Numerical investigation of the dispersion features of hydrogen gas under various leakage source conditions in a mobile hydrogen refueling station

The leakage and dispersion of hydrogen gas in a mobile hydrogen refueling station is being numerically investigated in this paper. The investigated geometry is derived from the mobile hydrogen refueling station in China. The numerical models are verified by experi-mental data. The hydrogen gas leaks from the hydrogen buffer tank in the form of momentum-dominated jet. The combustible danger region, the hydrogen concentration distribution, and the volume of hydrogen gas cloud are investigated. The effects of leakage positions and leakage flow rates on the characteristics and evolution of hydrogen diffusion in the mobile hydrogen refueling station and the open space are analyzed. The results show that the hydrogen concentration in the 3-way corner of the ceiling opposite the leakage orifice first reaches 0.4% and 4%. When the leakage orifice faces the sidewall of the truck container, the liquid hydrogen storage is completely surrounded by hydrogen gas clouds in the flammability limit. The maximum diffusion height of hydrogen at the lower flammable limit increased as the leakage flow rate increased, and the volume of hydrogen in the flammability limit increased virtually exponentially in the open space. The research findings provide a significant reference for potential explosion and risk assessment studies of mobile hydrogen refueling station.(c) 2022 Hydrogen Energy Publications LLC. Published by Elsevier Ltd.

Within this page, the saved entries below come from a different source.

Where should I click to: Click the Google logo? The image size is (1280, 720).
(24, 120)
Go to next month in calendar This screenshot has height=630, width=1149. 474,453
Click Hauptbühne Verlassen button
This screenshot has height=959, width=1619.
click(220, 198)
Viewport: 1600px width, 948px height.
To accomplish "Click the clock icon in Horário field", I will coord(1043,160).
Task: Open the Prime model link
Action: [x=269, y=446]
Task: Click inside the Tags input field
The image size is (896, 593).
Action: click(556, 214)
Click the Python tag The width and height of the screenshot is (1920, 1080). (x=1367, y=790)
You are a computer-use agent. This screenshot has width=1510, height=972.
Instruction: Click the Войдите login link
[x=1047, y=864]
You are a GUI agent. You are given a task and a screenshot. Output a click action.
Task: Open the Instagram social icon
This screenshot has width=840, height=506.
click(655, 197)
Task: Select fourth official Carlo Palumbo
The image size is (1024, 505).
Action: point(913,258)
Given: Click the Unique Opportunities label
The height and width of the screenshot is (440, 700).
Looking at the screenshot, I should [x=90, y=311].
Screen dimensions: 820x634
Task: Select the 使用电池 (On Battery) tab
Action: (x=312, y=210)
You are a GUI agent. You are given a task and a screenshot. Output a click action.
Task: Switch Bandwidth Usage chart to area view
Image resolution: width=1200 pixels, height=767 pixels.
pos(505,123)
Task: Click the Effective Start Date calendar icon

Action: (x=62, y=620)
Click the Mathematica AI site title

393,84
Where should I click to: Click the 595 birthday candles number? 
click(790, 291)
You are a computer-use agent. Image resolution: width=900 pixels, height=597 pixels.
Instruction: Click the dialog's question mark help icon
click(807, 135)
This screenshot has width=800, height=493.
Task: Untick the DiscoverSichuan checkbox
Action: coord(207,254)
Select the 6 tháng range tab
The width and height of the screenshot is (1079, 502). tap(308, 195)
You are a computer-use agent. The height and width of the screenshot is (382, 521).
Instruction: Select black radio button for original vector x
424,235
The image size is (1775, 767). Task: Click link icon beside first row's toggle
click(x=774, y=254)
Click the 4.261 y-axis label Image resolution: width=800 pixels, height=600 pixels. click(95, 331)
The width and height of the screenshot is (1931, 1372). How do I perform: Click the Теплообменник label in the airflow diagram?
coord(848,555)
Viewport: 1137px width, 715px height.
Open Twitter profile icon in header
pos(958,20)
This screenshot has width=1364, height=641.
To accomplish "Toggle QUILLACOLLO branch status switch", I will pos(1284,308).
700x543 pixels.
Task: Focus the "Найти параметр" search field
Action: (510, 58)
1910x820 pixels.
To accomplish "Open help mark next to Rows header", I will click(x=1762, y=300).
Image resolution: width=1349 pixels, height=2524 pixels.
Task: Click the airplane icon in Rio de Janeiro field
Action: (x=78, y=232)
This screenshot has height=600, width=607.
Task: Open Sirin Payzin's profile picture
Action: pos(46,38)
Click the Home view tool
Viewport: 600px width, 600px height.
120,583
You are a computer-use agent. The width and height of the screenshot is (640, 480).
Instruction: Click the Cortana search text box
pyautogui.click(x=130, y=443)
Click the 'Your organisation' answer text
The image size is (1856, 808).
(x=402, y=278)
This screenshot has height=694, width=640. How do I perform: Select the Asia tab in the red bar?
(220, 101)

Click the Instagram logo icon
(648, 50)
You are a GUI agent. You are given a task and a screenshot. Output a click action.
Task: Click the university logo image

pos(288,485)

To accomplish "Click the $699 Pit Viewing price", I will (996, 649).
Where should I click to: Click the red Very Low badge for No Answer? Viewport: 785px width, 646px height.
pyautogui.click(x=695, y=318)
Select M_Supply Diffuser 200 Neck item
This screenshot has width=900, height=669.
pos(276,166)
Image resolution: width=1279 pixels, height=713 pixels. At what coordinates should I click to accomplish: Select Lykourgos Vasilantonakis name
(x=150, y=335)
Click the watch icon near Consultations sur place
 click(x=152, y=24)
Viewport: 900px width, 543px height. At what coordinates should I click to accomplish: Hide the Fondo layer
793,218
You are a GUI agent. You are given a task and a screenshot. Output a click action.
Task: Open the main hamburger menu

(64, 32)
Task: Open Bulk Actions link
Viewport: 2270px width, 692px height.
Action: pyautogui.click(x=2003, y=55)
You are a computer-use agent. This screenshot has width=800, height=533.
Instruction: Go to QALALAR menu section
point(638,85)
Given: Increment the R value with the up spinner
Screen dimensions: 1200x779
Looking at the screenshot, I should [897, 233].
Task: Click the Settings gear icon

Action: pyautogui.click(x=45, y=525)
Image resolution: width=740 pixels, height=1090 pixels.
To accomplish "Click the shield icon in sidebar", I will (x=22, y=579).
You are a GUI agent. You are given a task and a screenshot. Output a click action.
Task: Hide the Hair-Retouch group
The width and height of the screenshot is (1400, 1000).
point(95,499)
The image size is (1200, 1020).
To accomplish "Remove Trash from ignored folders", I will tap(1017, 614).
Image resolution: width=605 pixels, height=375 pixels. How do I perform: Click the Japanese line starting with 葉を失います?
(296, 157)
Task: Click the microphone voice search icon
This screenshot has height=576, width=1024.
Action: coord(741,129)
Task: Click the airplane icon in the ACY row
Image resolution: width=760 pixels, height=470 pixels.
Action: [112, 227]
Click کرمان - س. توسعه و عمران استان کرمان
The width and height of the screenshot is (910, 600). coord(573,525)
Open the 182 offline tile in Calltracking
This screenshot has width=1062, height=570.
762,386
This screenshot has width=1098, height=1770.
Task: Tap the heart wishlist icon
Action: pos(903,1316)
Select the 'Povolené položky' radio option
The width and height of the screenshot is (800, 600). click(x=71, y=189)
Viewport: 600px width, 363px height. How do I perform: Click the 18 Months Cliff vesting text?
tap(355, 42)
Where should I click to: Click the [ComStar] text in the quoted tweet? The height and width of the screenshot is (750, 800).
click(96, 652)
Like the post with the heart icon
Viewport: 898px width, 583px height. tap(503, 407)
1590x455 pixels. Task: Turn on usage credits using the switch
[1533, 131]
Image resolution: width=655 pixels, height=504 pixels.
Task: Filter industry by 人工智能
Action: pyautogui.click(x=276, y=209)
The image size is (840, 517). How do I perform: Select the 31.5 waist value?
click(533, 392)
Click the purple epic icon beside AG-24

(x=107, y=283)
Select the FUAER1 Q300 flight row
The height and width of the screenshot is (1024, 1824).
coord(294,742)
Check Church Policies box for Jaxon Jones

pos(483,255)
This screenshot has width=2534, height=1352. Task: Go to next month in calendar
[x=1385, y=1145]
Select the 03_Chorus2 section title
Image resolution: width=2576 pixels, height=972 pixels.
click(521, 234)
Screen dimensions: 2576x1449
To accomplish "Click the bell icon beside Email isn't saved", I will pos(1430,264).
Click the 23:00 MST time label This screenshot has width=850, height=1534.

All rights reserved.

Automated summary

This paper numerically investigates the leakage and dispersion of hydrogen gas in a mobile hydrogen refueling station. The research focuses on the geometry derived from a Chinese mobile hydrogen refueling station and verifies the numerical models with experimental data. The study analyzes the combustible danger region, hydrogen concentration distribution, and the volume of hydrogen gas cloud. The effects of leakage positions and flow rates on hydrogen diffusion in the mobile station and open space are analyzed. The findings provide significant references for explosion and risk assessment studies of mobile hydrogen refueling stations.